Familiar de paciente acusó extensas demoras el pasado martes, falta de información y un servicio colapsado en el recinto asistencial. «Seguía gente esperando cuando nos fuimos».
Por: Valentina Echeverría O.
Entró al Servicio de Urgencias del Hospital de La Serena a las 16:30 del martes y salió cerca de las 21:30 horas del miércoles. En medio quedaron casi 30 horas de espera, ambulancias entrando durante toda la noche, pacientes durmiendo sentados y una sala que, según relata Norma Zuñiga, nunca dejó de llenarse.
Todo comenzó cerca de las 16:30 horas del martes. Su hermano, llegó con un fuerte dolor abdominal que le tomaba las costillas y la espalda. Al llegar, lo categorizaron como SSU3 con color amarillo y le dijeron que debía esperar.
«Nos dijeron que no era algo grave, pero igual era de urgencia. Mi hermano no se queja de dolor nunca, nunca le duele algo, por eso que él se viera como estaba era para preocuparse».
Al principio, asegura, la sala de espera parecía «normal» de urgencias con cerca de 30 personas, familiares caminando por los pasillos y pacientes entrando y saliendo constantemente. Sin embargo, con el paso de las horas, el escenario comenzó a cambiar
«A las once de la noche todavía quedaban como diez personas antes que él». La madrugada terminó convirtiéndose en una larga convivencia entre desconocidos. Ahí, según cuenta Norma, comenzaron a conversar con otras personas que también llevaban horas esperando atención.
Entre ellas, una mujer cuyo marido había llegado derivado por un cáncer y llevaba desde las 11 de la mañana esperando una cama; dos jóvenes trabajadoras del mall, una de ellas se había desmayado, pero a las 02:00 se retiraron «porque al otro día tenían que trabajar al día siguiente»; una adulta mayor con problemas de presión y diabetes que «pasó toda la noche sentada»… y así la lista sigue.
«Uno empieza a hablar con la gente y se da cuenta que todos estaban agotados, sin comer, sin dormir, sin saber qué estaba pasando, ni cuánto faltaba para que dieran la atención».
Durante la noche, además, «era un paseo de ambulancias. Nos decían que no había camas y las mismas camillas quedaban en el pasillo esperando que se desocupara alguna, pasaron muchas cosas esa noche».
Con el cambio de turno, cerca de las 08:00 horas del miércoles, los pacientes fueron nuevamente evaluados. Sin embargo, la espera continuó. «Nos recategorizaron, pero seguíamos ahí. Se hicieron las nueve, las diez, las doce del día y todavía no llamaban».
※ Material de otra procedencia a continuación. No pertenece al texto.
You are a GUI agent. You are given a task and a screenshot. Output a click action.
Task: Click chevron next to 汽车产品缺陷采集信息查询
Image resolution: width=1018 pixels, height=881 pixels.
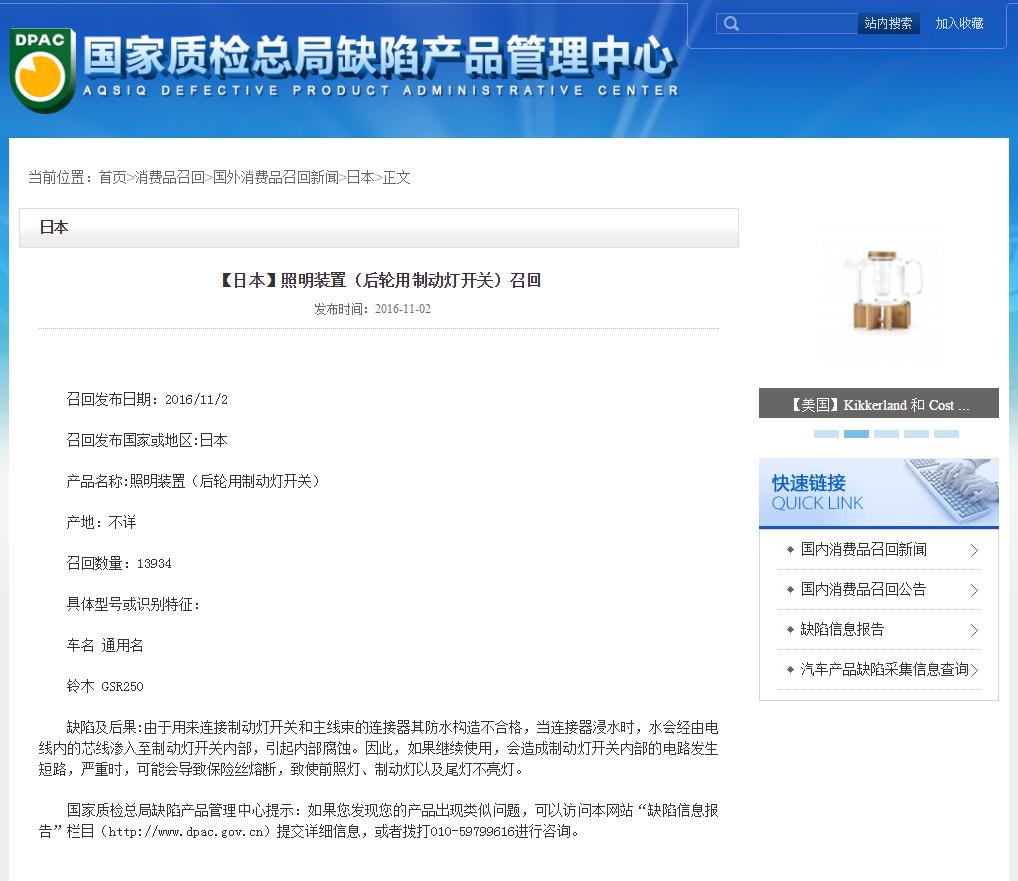973,670
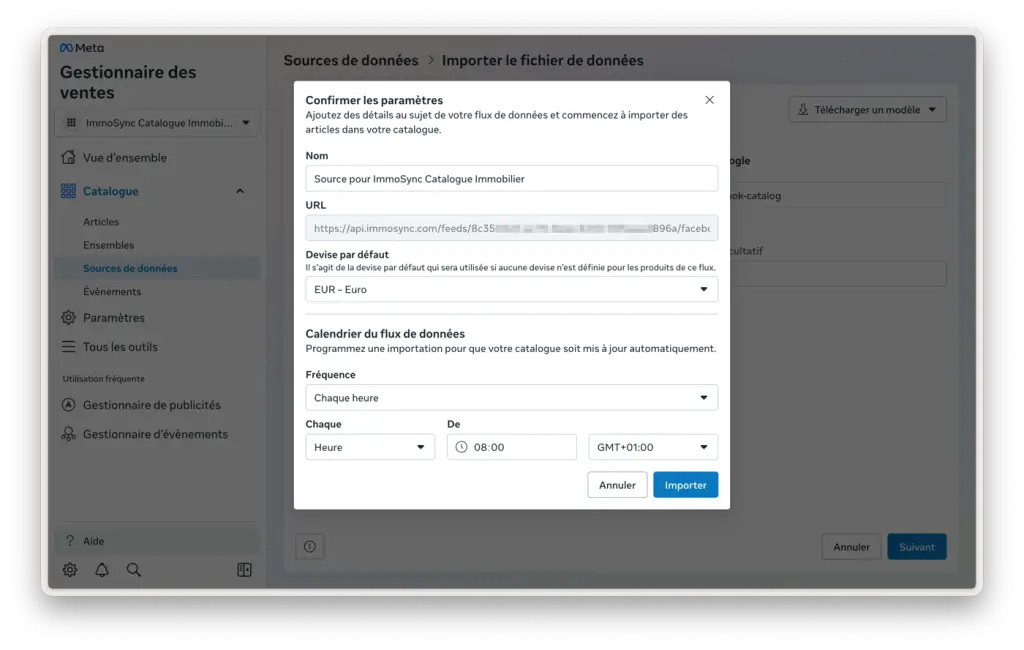Collapse the Catalogue section in sidebar
This screenshot has width=1024, height=650.
239,191
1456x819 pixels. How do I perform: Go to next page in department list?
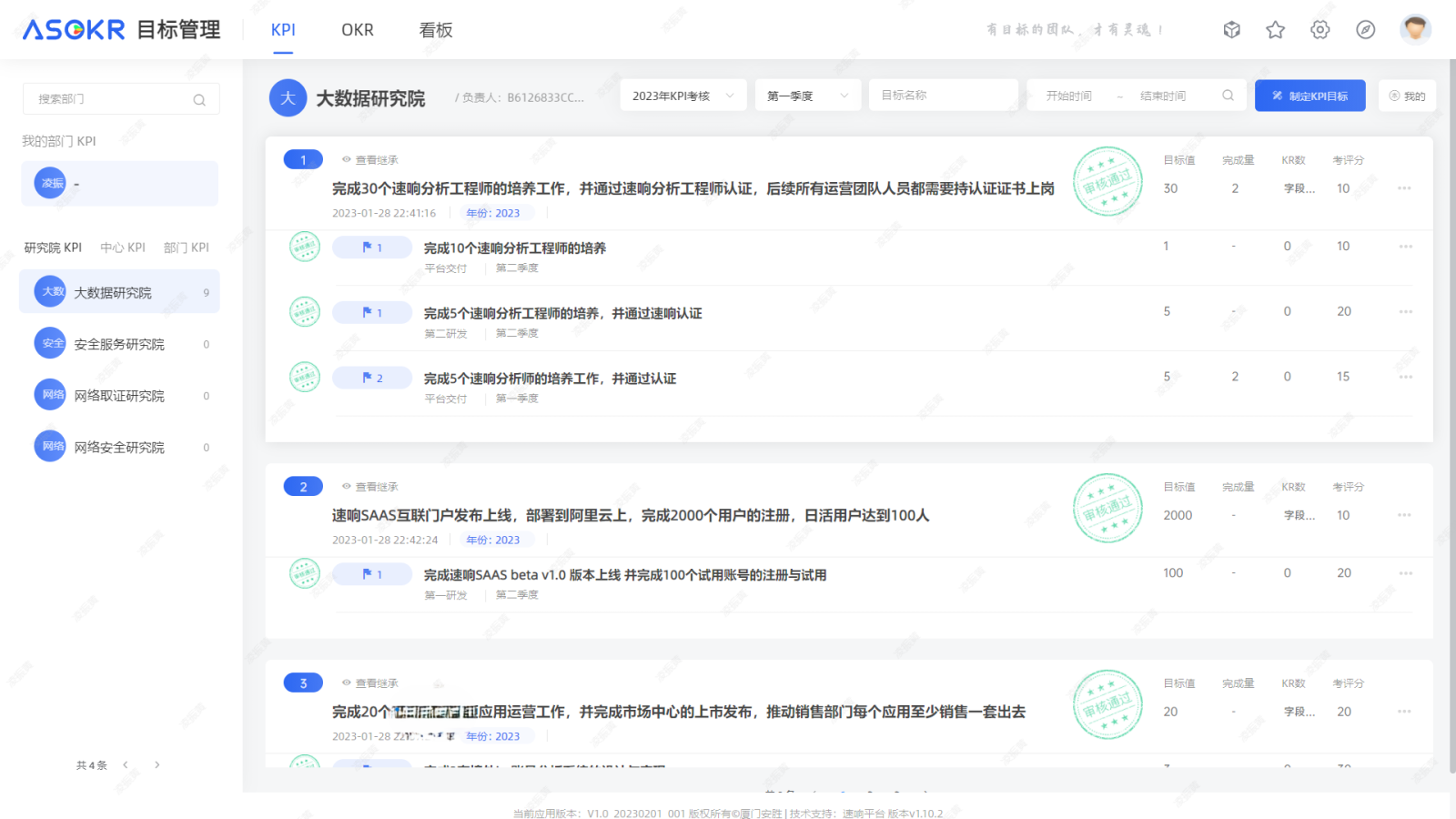(x=157, y=765)
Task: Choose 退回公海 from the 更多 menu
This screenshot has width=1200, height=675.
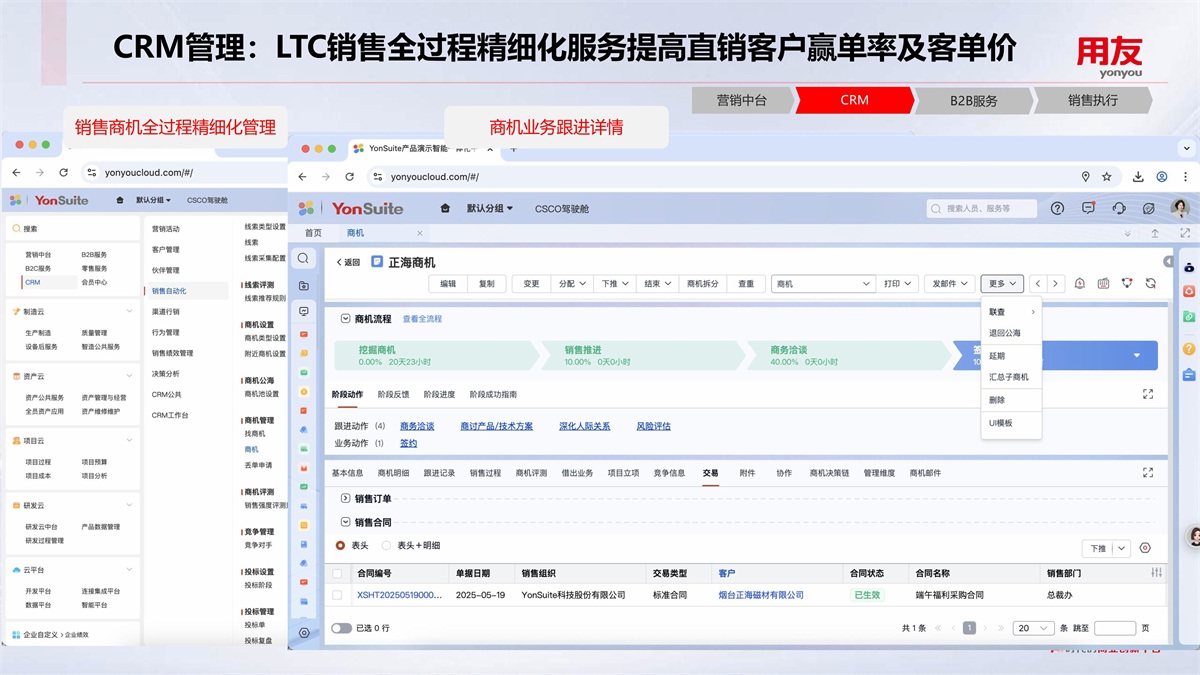Action: (x=1004, y=333)
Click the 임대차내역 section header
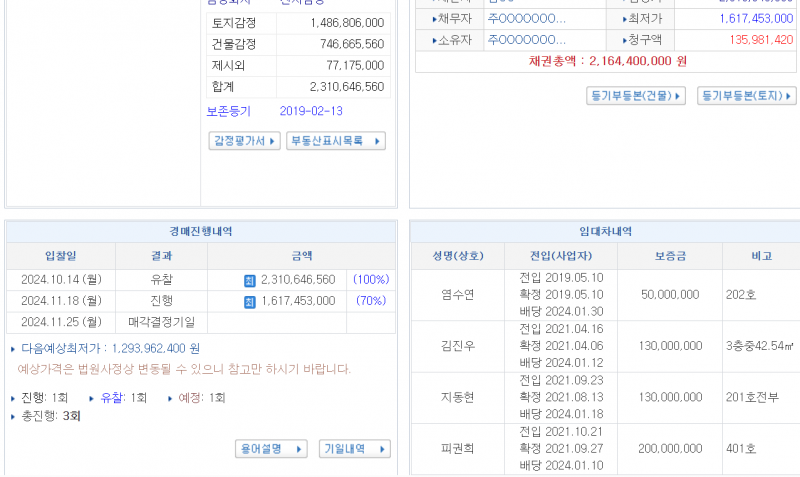 [x=605, y=231]
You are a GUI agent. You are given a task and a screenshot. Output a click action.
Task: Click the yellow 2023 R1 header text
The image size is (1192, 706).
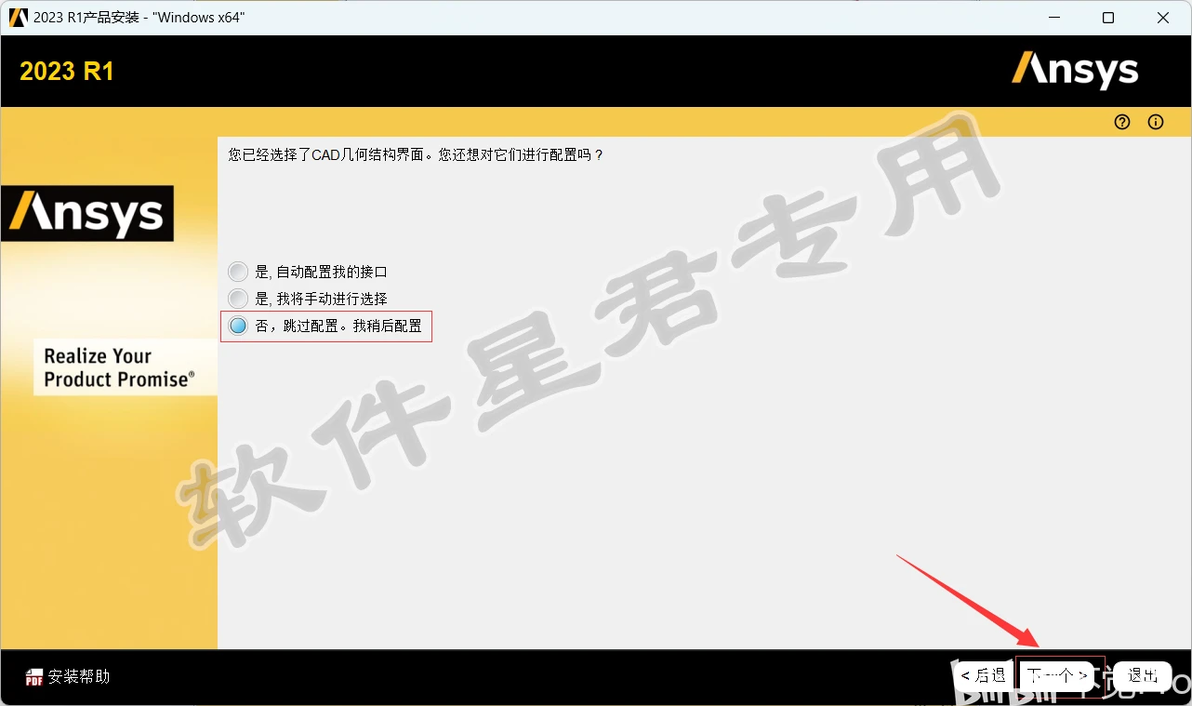click(x=67, y=71)
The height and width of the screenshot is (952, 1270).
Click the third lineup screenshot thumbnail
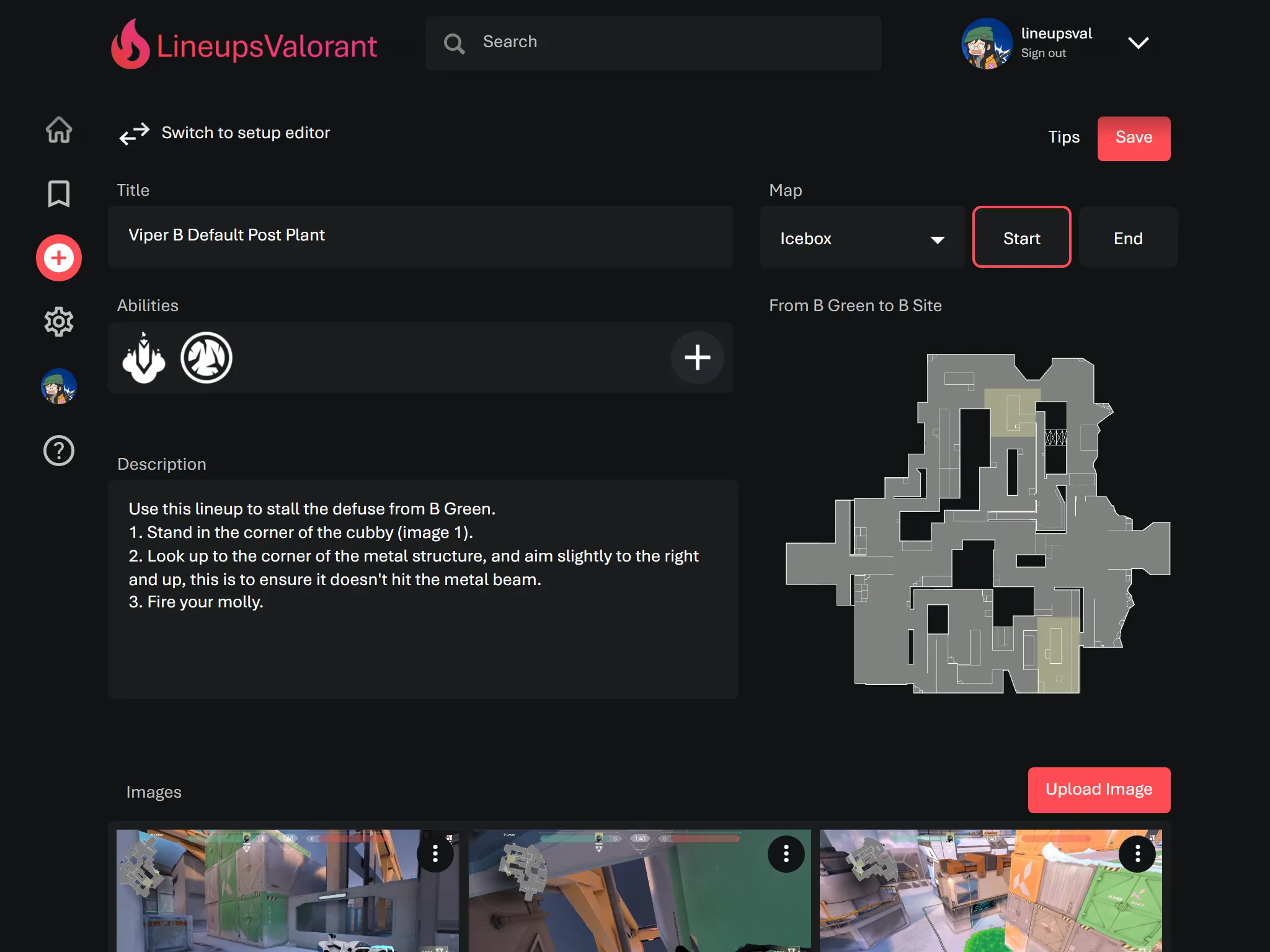coord(990,890)
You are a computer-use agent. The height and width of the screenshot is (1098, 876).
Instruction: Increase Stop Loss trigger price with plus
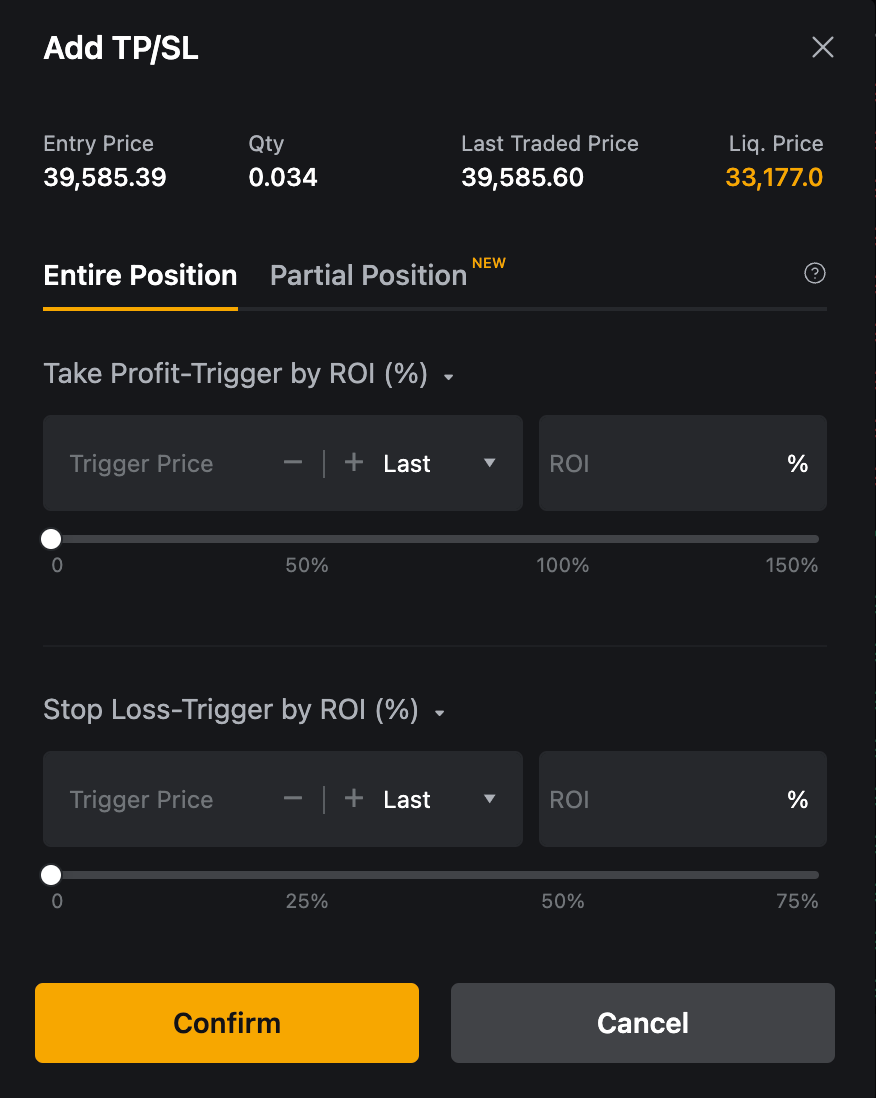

Ya cerca de las 15:00 horas del miércoles, y luego de pasar casi un día completo en urgencias, Norma decidió ir junto a otros pacientes hasta la oficina de dirección del hospital para pedir explicaciones.
«Nos dijeron que estaban viendo cómo liberar camas para mover pacientes hospitalizados y así poder ingresar al resto. Ahí entendimos que había un tipo de crisis».
Finalmente, su hermano fue ingresado cerca de las 16:50 horas del miércoles a realizarse algunos exámenes y administrarle medicamentos, pero le informaron que debía hacerse un examen abdominal que demoraba una hora y media para que se desocupara.
«Ya estaba agotado y no había comido nada en 24 horas, no se había bañado, apenas había tomado agua y llevaba más de un día sentado, así que con el suero que le pusieron logró sentir un poco de alivio y nos devolvimos a la casa»
Cerca de las 21.30 horas decidieron regresar a casa, pero antes de irse, asegura que varias de las personas que habían pasado la noche junto a ellos seguían esperando atención.
«Si alguien nos hubiera mantenido al tanto de lo que pasaba, si nos hubieran dado más información para no estar esperando sin saber que pasa, hubiera sido mucho más llevadero todo. Solo en un cambio de turno, un enfermero que administraba nos dio más información a todos apenas llego, eso lo rescato».